My wife and I have been married for seven years and we have a five-year old son.

We want another child and have been trying for four years without any success.

I recently went to the doctor and was told told the quality of my sperm wasn’t great and just OK.ADVERTISING

He advised me to stop drinking and quit smoking to enhance my chance of fathering another child.

But I am not convinced – if I managed to get my wife pregnant the first time, with equal (or even more) spirits and cigarettes, surely they are not that harmful to my sperm count.

In the spirit of year-end festivity, I would like to put Dr G on the spot for clarification on this.

Are smoking and drinking really harmful to sperm quality?

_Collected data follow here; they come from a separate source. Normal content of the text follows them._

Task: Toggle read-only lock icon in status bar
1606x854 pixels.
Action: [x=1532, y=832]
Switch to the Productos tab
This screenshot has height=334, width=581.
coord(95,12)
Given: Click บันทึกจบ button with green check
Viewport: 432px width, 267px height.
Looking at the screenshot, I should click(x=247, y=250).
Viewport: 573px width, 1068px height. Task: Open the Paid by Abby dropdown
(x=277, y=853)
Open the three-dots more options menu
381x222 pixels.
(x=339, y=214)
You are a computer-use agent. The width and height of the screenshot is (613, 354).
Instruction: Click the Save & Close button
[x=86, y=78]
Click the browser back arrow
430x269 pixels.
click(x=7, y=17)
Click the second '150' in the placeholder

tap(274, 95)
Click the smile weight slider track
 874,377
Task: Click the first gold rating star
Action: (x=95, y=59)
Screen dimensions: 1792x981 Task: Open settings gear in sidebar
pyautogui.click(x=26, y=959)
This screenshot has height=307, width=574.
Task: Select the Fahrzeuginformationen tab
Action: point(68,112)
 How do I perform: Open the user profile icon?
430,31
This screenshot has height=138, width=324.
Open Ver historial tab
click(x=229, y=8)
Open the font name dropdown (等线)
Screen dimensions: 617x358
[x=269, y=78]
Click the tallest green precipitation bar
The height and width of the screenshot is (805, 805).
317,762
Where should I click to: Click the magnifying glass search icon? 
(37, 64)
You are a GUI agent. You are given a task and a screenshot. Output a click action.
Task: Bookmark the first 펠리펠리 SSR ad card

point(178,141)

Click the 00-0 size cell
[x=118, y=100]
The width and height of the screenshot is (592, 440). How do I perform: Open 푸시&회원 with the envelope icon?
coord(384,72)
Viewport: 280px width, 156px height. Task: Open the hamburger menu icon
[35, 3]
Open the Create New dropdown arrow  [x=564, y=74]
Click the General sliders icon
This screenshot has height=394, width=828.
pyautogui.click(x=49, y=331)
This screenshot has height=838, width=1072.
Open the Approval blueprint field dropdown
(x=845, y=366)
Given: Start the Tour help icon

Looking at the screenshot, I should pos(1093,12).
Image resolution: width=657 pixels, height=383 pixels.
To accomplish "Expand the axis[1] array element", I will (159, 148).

How does alcohol and cigarettes affect it and much is too much?

Since I have been a life-long smoker and drinker, how long will it take for me to reach my full potential should I quit?

Apart from stopping smoking and drinking, what else I can do to enhance the quality of my seeds in the sac?

Spirited Steven

Infertility is the inability of a person or couple to reproduce by natural means. Generally, this is the inability for couples to achieve pregnancy after one year of regular intercourse with no contraception. It is estimated that up to 28% of couples experience involuntary childlessness and one-third of such infertility has male factor aetiology.

One would assume that successfully conceiving a first baby would guarantee a second pregnancy. Wrong! In fact, being unable to conceive after the first child is called secondary infertility and is more common than not being able to conceive for the first time! Having a normal gynecological check up and semen parameters are also not a guarantee for conception.

Multiple causes have been linked to male-factor infertility. The consumption of alcohol and smoking are well known to hinder the production of sperm. The excessive consumption of alcohol impairs liver function and increases the female hormone estrogen, which may negatively impact spermatogenesis. Cigarettes also induce deformity and immotile gametes, which had big impact on fertility.

The European Urology journal also published a meta-analysis of 20 studies on over 5,000 people, confirming smoking was associated with decreased sperm count, motility and morphology. The study also revealed smokers have lower zinc levels in semen, resulting in deformity.

This begs the question, how much drinking and smoking is acceptable?

According to the United States’ Centers for Disease Control and Prevention, binge drinking (five or more drinks in two-hours) can lower testosterone and affect sperm quality. Heavy smoking (more than 20 cigarettes per day) is also noted to reduce the sperm concentration and motility by 23% and 13%, respectively. The good news is sperm quality does improve, even with short-term cessation of smoking and drinking. While there is no consensus on the interval to recover the quality of sperm to its former glory but three months is considered the minimum duration required, which is how long sperm take to reach maturity.

Certain food that are associated with enhanced sperm quality include folic acid, zinc, L-arginine as well as anti-oxidants such as selenium and Vitamin E. Generally, a diet that is low in fat and high in protein is healthy for sperm production. Therefore, fruits and vegetables are crucial for healthy sperm.

The American journalist and actor Mo Rocca once proclaimed: “Christmas is a stocking stuffed with sugary goodness!” Indeed, we should not dampen the cheers of festivity with year-end celebration with over-indulgence. There is also little doubt that excessive binge drinking and heavy smoking also affects overall health in the long run.

Although it is tempting to continue to be naughty and “save Santa the trip”, rewards from stopping smoking and drinking may not just revive your sperm back to its former glory, but can also ensure future Christmases are stuffed with healthy goodness!